Grief can be messy, complicated, and unpredictable…..it can be a unique experience for each of us. To talk about it will require some framework, some sort of system to at least identify the main emotions and their importance. Elizabeth Kubler Ross designates five main stages of grief. That doesn’t mean that a person can only experience grief within these stages, but it does help identify some of what a person goes through.
5 Stages of Grief:
Denial – unable to accept, wrap your head around the reality of the loss
Anger – angry, not accepting the loss, though you are aware of the loss
Bargaining – making deals to try to change what has happened/hasn’t happened
Depression – feeling the deep sadness of the loss, feeling unmotivated
Acceptance – understanding the scope and ramifications around the loss, what it means for you personally, knowing you are at peace with the loss
There are deeper, more intricate details of grief within these stages. Also, they don’t necessarily occur in order. It’s a natural process that is especially designed for you, for us. We love, we hope, we lose, and we grieve, and then grow from there. At least we hope that is what happens.

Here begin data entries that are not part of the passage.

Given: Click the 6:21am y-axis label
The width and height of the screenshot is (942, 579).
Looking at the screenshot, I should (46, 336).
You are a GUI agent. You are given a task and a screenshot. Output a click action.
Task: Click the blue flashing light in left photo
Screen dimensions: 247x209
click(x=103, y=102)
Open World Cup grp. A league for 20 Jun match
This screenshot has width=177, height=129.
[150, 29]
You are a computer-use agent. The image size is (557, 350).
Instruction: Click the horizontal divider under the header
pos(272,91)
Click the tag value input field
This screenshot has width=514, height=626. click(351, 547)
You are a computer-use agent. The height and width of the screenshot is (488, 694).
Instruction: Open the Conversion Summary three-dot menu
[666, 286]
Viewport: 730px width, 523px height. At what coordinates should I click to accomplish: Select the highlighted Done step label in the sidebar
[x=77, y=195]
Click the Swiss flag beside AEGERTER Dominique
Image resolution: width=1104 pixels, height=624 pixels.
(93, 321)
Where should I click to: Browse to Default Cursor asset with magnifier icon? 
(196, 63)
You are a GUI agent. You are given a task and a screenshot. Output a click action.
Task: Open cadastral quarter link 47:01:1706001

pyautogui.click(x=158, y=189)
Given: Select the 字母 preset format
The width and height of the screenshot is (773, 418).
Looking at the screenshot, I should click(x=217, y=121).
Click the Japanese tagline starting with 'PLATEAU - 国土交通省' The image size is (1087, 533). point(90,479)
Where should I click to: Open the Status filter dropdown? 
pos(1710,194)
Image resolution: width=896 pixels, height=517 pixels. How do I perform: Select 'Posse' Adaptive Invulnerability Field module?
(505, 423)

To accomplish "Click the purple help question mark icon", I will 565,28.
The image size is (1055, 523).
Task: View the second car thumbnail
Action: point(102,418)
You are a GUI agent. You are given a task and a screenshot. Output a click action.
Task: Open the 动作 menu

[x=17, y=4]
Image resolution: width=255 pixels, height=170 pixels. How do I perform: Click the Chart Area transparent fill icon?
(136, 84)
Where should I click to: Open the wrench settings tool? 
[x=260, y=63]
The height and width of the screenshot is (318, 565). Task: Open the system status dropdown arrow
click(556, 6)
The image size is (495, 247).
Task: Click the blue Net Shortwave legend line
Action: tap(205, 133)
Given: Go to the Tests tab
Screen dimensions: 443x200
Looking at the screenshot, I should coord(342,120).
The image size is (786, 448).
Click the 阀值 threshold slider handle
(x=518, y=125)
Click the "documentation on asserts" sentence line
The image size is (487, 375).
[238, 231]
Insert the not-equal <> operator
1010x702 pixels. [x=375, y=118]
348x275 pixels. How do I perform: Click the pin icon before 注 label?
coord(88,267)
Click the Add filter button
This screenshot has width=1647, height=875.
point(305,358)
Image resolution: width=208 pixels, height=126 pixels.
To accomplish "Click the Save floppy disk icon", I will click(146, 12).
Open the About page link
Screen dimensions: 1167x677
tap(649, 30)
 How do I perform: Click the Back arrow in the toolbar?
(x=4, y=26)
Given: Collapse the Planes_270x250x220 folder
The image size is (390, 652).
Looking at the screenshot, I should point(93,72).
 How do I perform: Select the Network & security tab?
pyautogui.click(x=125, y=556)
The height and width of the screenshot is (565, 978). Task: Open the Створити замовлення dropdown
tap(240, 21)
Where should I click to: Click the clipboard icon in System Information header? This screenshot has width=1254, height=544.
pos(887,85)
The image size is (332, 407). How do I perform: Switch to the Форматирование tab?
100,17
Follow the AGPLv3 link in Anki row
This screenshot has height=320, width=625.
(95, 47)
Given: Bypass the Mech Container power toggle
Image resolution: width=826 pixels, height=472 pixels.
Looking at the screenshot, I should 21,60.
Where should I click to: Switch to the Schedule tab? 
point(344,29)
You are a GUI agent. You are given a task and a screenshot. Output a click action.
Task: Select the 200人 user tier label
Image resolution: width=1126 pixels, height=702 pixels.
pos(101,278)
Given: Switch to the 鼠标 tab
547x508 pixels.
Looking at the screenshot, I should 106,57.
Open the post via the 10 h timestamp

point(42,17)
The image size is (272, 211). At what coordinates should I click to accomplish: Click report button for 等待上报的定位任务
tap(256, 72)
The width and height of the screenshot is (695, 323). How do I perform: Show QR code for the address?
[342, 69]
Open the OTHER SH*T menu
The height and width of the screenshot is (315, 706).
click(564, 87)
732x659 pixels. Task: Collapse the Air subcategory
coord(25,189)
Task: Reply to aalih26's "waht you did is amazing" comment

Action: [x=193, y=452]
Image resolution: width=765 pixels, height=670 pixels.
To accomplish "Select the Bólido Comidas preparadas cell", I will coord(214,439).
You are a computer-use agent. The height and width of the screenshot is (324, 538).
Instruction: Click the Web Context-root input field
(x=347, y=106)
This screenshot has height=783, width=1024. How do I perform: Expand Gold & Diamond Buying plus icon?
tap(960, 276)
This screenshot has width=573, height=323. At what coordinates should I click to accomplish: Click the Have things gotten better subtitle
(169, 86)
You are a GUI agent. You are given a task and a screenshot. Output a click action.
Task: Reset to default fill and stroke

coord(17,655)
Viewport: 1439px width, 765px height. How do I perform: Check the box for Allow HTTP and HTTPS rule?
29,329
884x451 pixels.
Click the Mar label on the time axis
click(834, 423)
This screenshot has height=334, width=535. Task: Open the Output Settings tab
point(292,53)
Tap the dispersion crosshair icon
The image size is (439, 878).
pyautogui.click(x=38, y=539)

But what if that doesn’t happen? Not recognizing grief can cause other issues and challenges. Misplaced anger, implosive or explosive anger, long-lasting depression, distancing, emotional shut-down….there are a number of ways the brain can decide to allow the pain to “leak out” or resolve itself one way or another. Sometimes pain killing can become part of the routine of someone’s life. To remain distracted from unresolved pain requires work. This could include medications, alcohol, being too busy, addictions of any kind that help distance oneself from feeling grief and loss. Not grieving influences relationships with others, causing withdrawal and anger issues, pushing others further away.
If all these feelings around grief are going on inside of you, it becomes difficult to maintain healthy and connected relationships with the people you love. So take the time to do what you need for yourself. Grieve a little, live a little, it’s okay to be sad for whatever you feel you have lost. You are worth the grief to grieve what you lost, so you can grow. So go ahead, grieve.